§ **WHAT THIS TASK INVOLVES**: Search the records below for the word "right", then return every line where it appears.

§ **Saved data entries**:
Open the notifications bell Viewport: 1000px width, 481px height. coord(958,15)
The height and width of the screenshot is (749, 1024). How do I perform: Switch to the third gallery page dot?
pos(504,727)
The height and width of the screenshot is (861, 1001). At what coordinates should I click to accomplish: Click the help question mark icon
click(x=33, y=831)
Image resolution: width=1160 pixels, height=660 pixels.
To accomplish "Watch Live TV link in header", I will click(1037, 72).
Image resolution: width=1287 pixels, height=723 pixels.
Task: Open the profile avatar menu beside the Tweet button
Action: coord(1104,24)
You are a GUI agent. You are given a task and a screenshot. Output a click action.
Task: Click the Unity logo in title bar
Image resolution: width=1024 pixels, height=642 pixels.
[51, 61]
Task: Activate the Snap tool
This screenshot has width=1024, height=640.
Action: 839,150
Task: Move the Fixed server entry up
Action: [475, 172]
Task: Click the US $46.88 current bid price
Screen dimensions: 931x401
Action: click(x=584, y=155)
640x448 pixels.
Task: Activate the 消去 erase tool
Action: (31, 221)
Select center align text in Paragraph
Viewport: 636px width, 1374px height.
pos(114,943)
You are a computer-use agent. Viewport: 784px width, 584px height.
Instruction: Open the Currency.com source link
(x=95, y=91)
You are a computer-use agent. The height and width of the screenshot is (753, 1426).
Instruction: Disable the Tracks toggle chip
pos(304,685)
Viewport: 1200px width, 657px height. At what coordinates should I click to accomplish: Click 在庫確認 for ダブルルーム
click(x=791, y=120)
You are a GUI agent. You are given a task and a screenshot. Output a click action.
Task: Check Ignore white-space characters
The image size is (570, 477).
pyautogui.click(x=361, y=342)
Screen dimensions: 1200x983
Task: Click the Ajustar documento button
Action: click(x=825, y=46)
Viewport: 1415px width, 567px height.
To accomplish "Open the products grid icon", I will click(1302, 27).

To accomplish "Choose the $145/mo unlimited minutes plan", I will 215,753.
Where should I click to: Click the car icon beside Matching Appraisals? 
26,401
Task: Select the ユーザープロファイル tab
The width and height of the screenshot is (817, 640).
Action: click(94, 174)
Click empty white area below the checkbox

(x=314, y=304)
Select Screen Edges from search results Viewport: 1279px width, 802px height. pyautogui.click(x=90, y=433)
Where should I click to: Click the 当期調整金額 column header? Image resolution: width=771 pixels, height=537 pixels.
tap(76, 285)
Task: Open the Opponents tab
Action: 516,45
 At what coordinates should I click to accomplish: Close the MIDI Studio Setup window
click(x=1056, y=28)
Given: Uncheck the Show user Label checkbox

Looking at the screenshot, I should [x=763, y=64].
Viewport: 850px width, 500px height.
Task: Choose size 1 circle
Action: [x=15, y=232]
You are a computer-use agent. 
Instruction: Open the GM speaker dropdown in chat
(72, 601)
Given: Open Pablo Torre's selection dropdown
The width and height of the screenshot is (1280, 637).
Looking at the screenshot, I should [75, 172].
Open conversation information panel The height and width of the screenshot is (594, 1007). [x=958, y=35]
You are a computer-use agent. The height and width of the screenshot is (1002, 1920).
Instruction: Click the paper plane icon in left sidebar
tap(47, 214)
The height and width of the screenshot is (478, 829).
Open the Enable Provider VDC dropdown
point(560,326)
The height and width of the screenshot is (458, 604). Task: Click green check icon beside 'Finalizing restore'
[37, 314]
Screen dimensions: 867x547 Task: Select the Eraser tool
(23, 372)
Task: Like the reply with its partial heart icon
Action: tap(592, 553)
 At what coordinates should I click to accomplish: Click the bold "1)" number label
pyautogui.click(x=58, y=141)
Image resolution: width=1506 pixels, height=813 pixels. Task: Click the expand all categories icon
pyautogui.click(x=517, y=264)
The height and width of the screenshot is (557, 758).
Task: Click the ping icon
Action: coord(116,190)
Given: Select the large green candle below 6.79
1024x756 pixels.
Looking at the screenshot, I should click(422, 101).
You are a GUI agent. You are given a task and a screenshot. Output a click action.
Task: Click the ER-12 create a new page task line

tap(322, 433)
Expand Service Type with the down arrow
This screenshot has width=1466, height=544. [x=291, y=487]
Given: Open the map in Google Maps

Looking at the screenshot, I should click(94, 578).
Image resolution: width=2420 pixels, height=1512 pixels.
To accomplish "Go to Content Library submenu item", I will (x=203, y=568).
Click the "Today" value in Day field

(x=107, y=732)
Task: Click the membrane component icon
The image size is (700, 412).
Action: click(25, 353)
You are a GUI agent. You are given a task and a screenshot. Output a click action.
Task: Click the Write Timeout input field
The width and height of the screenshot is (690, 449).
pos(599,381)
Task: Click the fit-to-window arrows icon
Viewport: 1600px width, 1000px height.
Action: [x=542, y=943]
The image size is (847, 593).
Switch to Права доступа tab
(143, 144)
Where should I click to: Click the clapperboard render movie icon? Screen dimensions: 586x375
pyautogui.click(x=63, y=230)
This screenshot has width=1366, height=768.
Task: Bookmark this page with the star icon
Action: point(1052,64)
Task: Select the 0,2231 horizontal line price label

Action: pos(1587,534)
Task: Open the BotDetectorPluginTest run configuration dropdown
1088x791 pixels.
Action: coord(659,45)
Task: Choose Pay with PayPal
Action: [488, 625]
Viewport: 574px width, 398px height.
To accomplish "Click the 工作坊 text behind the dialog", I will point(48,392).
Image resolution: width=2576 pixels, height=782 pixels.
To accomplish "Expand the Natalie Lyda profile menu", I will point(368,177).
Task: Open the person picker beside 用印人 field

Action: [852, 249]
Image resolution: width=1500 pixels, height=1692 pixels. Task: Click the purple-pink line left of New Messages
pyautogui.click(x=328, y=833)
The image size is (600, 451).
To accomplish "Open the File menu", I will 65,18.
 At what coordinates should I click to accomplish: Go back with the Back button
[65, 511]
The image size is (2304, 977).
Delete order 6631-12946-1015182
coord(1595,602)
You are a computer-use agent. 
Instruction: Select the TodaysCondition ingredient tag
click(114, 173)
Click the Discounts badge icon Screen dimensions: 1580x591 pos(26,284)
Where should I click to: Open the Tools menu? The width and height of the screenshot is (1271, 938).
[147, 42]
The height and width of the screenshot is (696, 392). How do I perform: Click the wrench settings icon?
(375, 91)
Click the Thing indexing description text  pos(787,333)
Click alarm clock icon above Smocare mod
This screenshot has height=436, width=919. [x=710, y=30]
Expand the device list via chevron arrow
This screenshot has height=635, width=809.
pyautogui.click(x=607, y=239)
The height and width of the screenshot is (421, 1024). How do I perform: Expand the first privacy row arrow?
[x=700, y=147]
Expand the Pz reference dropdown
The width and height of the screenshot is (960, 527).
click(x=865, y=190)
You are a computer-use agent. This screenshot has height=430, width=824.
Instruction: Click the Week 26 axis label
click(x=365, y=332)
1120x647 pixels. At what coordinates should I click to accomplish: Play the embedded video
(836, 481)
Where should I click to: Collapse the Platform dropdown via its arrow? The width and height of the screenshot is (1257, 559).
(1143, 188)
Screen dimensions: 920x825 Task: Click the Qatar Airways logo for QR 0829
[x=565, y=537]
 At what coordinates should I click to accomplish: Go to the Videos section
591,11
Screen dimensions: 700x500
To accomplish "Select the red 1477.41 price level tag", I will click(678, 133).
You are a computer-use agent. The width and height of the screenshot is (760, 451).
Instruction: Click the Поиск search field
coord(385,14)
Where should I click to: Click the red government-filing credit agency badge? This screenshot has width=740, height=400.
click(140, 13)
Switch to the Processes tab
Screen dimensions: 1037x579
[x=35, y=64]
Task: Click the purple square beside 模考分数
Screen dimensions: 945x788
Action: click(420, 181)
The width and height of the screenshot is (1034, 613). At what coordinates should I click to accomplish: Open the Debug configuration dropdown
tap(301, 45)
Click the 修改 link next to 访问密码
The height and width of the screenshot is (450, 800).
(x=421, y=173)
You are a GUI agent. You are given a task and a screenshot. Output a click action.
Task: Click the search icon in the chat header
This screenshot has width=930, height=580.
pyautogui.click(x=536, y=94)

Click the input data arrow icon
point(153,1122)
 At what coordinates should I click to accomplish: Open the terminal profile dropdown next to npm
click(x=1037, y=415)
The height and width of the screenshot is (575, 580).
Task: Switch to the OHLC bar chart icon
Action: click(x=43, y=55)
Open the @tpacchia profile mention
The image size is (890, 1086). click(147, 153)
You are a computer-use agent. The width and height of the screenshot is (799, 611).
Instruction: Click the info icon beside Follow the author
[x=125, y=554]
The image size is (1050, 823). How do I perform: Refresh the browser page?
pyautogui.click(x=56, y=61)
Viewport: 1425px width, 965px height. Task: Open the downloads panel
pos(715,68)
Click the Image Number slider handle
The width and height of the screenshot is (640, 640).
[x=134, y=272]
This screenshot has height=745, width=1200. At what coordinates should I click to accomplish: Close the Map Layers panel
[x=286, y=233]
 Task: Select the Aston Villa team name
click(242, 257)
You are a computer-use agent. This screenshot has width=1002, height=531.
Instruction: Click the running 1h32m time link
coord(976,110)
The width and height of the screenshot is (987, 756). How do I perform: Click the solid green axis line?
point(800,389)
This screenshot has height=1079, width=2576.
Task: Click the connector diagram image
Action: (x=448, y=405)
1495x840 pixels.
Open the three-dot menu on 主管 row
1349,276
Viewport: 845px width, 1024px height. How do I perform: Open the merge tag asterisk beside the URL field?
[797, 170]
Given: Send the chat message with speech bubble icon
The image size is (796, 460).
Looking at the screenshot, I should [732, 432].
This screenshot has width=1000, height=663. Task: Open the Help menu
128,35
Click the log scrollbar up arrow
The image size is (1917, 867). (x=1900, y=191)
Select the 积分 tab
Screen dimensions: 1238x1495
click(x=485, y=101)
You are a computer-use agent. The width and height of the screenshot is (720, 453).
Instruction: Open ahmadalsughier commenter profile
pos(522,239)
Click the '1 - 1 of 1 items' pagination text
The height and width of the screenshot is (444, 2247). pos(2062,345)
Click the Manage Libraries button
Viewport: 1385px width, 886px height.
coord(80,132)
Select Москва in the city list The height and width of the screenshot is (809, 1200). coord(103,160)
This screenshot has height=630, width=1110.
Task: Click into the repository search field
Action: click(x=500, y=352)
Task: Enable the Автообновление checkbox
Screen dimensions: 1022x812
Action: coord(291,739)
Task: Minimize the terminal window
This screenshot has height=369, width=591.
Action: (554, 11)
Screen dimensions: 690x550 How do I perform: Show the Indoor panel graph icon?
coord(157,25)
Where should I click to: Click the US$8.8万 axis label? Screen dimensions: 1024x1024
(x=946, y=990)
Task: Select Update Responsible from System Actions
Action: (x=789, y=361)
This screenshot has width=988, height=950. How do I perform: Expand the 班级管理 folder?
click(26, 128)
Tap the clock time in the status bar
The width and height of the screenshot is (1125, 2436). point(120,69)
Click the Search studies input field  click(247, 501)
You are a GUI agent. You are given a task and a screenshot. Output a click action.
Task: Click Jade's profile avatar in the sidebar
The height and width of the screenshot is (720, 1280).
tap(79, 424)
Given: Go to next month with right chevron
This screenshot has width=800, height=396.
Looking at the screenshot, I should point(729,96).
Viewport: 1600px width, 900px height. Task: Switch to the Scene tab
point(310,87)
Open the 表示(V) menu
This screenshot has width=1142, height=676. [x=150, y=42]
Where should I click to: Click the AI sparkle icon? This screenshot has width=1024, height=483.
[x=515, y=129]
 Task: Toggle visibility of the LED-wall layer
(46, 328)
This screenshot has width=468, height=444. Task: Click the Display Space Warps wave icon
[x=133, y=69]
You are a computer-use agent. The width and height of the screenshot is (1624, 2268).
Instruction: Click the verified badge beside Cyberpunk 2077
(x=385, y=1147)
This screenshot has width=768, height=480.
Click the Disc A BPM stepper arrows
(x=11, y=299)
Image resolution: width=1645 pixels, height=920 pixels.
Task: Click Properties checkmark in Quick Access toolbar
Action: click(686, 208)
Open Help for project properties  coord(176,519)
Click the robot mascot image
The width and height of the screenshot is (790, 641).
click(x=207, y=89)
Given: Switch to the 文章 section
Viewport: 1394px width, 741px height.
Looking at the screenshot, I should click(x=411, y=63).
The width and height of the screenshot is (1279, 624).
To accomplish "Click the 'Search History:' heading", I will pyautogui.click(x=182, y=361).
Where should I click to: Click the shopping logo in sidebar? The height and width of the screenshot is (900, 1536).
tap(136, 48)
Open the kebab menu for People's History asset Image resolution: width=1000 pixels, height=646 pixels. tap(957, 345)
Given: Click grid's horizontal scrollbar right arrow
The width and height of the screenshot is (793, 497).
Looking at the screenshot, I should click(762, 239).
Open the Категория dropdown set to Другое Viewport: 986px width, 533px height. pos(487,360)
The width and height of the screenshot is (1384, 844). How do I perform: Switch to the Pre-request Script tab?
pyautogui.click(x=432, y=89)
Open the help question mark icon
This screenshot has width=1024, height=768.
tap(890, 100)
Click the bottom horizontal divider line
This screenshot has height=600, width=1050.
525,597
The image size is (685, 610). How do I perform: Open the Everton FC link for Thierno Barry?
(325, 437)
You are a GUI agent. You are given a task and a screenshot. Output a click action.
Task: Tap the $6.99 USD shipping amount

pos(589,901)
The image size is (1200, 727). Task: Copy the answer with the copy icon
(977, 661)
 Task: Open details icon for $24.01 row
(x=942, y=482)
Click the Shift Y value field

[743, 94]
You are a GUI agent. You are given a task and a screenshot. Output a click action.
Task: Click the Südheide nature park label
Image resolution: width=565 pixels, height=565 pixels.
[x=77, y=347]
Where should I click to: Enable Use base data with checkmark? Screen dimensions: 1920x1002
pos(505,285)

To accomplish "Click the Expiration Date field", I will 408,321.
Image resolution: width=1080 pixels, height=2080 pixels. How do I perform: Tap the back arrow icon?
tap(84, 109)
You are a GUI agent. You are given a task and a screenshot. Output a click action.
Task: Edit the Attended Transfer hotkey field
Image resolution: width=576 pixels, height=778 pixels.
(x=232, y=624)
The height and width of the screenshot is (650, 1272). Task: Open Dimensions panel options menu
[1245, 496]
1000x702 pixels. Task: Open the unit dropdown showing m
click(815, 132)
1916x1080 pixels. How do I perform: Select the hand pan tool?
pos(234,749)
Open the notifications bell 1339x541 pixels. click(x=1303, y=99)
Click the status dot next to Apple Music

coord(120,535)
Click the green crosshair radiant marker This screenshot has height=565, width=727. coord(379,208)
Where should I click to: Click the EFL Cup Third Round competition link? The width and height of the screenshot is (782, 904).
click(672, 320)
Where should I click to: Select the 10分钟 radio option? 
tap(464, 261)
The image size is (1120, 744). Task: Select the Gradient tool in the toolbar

§ **EXERCISE RESULT**:
Given: Go to next month with right chevron
Given: Click grid's horizontal scrollbar right arrow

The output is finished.